异常检测

之前写过了这里就不再重复了：Python实现异常检测算法

数据集名称	内容
movie_ids.txt	电影的列表
ex8data1.mat	用于异常检测的第一个示例数据集
ex8data2.mat	用于异常检测的第二个示例数据集
ex8_movies.mat	电影评论数据集
ex8_movieParams.mat	为调试提供的参数

导入库和检查数据集

ex8_movies.mat中有两个标签的数据，Y是1682个电影的评分，每个电影有943条五个级别的评分，R是一个和Y相同维度的二进制数组，0代表评过分，1代表没评分。

% Notes: X - num_movies (1682) x num_features (10) matrix of movie features
% Theta - num_users (943) x num_features (10) matrix of user features
% Y - num_movies x num_users matrix of user ratings of movies
% R - num_movies x num_users matrix, where R(i, j) = 1 if the
% i-th movie was rated by the j-th user

#!/usr/bin/python
# coding=utf-8
import scipy.io as sio
import matplotlib.pyplot as plt
import numpy as np
import seaborn as sns
import pandas as pd

sns.set(context="notebook", style="white")

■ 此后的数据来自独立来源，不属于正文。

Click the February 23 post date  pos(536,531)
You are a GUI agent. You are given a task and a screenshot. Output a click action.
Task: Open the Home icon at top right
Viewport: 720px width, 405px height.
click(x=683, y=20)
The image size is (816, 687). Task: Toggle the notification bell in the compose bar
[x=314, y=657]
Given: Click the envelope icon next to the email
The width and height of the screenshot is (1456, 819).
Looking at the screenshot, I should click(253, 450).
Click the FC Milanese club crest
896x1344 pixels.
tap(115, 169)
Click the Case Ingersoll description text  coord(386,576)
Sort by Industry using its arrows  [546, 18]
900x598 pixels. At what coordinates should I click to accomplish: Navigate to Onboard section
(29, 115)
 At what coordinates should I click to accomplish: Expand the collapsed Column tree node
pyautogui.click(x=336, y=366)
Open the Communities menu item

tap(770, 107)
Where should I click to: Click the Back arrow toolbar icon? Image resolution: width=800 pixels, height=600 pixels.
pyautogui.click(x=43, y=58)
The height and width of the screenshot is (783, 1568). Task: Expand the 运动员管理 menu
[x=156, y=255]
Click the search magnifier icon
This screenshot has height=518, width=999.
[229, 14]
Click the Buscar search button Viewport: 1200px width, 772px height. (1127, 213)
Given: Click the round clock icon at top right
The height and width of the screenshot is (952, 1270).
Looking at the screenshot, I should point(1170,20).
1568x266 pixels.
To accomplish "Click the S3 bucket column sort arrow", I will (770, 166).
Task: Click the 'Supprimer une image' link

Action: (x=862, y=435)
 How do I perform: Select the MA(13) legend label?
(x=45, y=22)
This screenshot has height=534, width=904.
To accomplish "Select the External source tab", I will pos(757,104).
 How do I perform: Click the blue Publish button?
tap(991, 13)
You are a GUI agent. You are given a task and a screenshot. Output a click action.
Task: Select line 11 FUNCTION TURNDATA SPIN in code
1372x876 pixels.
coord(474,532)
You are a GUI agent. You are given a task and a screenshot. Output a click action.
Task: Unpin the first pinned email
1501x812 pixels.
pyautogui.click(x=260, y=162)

# Y是包含从1到5的等级的（数量的电影x数量的用户）数组.R是包含指示用户是否给电影评分的二进制值的“指示符”数组。
movies_mat = sio.loadmat('./data/ex8_movies.mat');
Y, R = movies_mat.get('Y'), movies_mat.get('R')
print(Y.shape, R.shape)
# (1682, 943) (1682, 943)

m, u = Y.shape
# m: how many movies
# u: how many users
n = 10
# how many features for a movie

param_mat = sio.loadmat('./data/ex8_movieParams.mat')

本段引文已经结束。